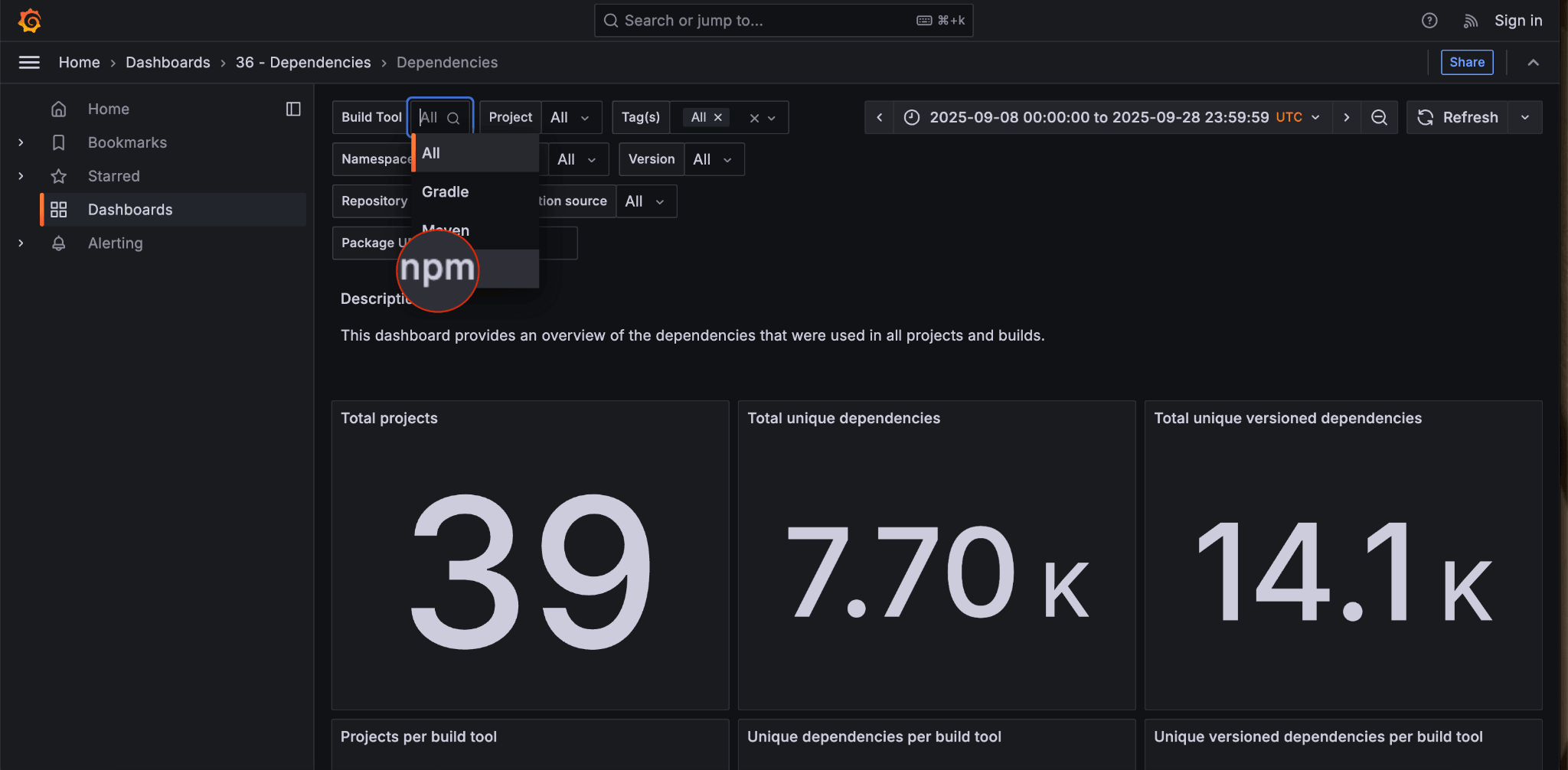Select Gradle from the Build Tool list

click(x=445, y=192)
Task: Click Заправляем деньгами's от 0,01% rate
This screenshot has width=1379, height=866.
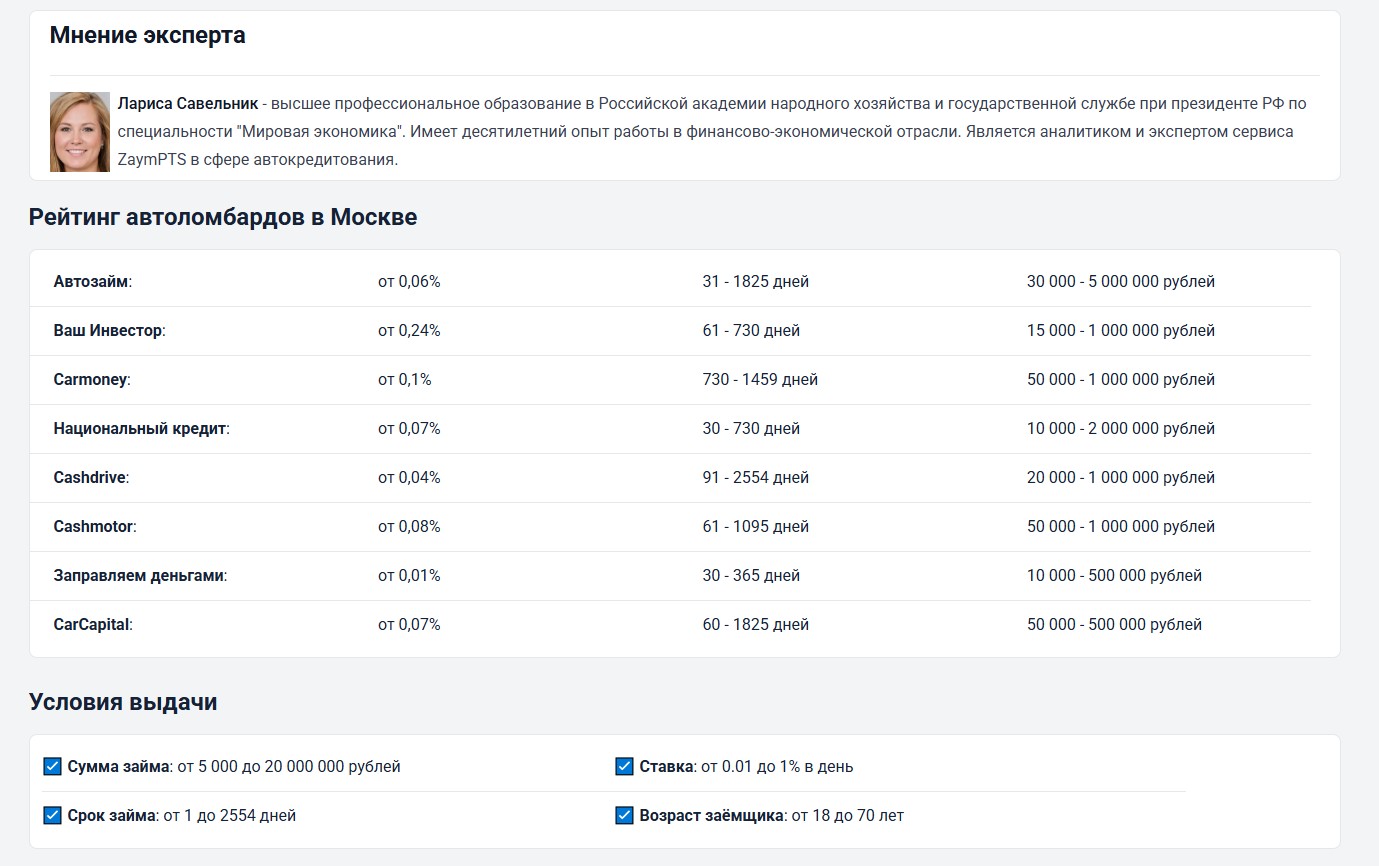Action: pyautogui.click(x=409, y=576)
====
What is required:
An exact restatement is expected of the lines from the line containing "Task: Click Заправляем" to the end of the data above, pictures excluded.

Expected answer:
Task: Click Заправляем деньгами's от 0,01% rate
This screenshot has width=1379, height=866.
Action: pyautogui.click(x=409, y=576)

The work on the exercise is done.